Task instructions:
Return, exactly as written, every line from the first line of the data below through the line that contains "The height and width of the screenshot is (450, 500).".

BEGIN

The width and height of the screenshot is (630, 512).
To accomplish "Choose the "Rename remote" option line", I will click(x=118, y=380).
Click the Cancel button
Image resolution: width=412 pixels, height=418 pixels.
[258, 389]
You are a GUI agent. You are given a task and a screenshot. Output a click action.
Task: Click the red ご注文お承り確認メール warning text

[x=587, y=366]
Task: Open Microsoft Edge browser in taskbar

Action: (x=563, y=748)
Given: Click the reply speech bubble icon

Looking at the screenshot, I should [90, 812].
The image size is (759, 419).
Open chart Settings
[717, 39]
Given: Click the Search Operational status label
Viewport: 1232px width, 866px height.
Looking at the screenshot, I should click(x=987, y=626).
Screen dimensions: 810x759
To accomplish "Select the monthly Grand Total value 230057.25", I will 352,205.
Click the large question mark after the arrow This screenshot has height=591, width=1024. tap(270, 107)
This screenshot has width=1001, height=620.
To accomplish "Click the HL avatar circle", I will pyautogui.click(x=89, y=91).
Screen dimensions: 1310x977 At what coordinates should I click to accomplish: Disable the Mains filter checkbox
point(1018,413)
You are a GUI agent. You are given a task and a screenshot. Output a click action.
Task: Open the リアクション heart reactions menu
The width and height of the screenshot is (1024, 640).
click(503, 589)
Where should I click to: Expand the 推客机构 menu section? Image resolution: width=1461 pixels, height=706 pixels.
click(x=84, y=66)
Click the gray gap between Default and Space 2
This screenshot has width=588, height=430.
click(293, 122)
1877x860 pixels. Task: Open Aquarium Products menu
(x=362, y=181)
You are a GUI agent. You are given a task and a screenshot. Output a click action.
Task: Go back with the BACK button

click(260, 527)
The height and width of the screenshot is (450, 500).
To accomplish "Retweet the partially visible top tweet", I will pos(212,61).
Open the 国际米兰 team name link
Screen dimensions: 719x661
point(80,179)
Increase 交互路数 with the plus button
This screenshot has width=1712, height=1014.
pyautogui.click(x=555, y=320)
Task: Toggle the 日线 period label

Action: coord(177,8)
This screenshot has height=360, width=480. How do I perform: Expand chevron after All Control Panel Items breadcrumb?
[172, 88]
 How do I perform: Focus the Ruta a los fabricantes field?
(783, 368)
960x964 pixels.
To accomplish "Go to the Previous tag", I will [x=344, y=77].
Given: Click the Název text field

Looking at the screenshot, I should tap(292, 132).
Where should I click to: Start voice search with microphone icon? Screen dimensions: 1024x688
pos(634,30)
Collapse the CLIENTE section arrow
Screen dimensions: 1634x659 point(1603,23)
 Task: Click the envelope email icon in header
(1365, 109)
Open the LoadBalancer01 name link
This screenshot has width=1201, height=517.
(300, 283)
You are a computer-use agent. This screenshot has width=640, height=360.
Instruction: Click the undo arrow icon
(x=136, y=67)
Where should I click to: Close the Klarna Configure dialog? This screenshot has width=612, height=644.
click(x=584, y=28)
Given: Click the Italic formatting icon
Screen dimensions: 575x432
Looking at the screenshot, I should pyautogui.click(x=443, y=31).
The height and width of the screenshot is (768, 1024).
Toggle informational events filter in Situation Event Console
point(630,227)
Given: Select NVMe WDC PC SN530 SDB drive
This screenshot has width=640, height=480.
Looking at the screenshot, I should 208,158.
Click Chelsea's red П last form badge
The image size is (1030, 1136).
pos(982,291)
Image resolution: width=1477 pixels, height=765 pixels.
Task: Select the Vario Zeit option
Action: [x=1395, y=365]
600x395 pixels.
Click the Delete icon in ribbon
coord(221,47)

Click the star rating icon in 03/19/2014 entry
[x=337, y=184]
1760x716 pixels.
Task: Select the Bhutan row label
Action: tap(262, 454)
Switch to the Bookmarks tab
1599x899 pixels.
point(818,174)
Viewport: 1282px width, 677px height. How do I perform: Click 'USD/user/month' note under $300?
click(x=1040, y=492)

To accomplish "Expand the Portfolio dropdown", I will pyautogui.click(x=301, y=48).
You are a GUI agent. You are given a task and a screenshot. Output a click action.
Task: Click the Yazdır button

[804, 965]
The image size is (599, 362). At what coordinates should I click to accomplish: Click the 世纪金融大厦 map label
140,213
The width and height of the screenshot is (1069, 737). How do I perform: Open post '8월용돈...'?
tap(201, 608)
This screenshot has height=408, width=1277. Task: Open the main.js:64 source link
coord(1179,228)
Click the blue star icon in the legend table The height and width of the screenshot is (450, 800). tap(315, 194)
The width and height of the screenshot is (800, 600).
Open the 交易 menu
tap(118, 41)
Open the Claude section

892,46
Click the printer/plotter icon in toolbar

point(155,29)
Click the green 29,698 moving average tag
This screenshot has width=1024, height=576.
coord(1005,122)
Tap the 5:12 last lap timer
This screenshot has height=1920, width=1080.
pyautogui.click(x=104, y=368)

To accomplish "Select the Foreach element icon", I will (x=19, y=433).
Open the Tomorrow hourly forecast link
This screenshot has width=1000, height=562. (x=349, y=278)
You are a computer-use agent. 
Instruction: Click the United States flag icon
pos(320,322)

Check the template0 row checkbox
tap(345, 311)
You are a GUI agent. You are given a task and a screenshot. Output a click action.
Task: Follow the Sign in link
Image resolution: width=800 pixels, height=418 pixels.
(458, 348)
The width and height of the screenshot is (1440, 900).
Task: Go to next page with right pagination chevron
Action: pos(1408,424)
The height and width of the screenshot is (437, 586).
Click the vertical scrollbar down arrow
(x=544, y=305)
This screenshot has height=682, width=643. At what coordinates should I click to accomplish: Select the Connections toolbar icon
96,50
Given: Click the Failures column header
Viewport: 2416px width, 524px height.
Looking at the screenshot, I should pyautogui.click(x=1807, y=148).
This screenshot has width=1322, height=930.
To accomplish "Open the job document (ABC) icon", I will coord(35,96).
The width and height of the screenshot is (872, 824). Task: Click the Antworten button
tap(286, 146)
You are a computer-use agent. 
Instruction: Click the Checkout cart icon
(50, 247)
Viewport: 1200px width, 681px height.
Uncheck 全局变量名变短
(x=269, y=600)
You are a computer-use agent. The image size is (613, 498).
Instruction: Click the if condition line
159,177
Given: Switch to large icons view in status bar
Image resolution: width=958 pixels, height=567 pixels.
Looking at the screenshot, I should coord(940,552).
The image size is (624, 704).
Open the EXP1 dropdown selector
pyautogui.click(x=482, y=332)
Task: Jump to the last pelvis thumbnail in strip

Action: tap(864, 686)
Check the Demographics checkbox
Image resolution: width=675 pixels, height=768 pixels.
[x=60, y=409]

END

Solution to this problem:
The width and height of the screenshot is (630, 512).
To accomplish "Choose the "Rename remote" option line", I will click(x=118, y=380).
Click the Cancel button
Image resolution: width=412 pixels, height=418 pixels.
[258, 389]
You are a GUI agent. You are given a task and a screenshot. Output a click action.
Task: Click the red ご注文お承り確認メール warning text

[x=587, y=366]
Task: Open Microsoft Edge browser in taskbar

Action: (x=563, y=748)
Given: Click the reply speech bubble icon

Looking at the screenshot, I should [90, 812].
The image size is (759, 419).
Open chart Settings
[717, 39]
Given: Click the Search Operational status label
Viewport: 1232px width, 866px height.
Looking at the screenshot, I should click(x=987, y=626).
Screen dimensions: 810x759
To accomplish "Select the monthly Grand Total value 230057.25", I will 352,205.
Click the large question mark after the arrow This screenshot has height=591, width=1024. tap(270, 107)
This screenshot has width=1001, height=620.
To accomplish "Click the HL avatar circle", I will pyautogui.click(x=89, y=91).
Screen dimensions: 1310x977 At what coordinates should I click to accomplish: Disable the Mains filter checkbox
point(1018,413)
You are a GUI agent. You are given a task and a screenshot. Output a click action.
Task: Open the リアクション heart reactions menu
The width and height of the screenshot is (1024, 640).
click(503, 589)
Where should I click to: Expand the 推客机构 menu section? Image resolution: width=1461 pixels, height=706 pixels.
click(x=84, y=66)
Click the gray gap between Default and Space 2
This screenshot has width=588, height=430.
click(293, 122)
1877x860 pixels. Task: Open Aquarium Products menu
(x=362, y=181)
You are a GUI agent. You are given a task and a screenshot. Output a click action.
Task: Go back with the BACK button

click(260, 527)
The height and width of the screenshot is (450, 500).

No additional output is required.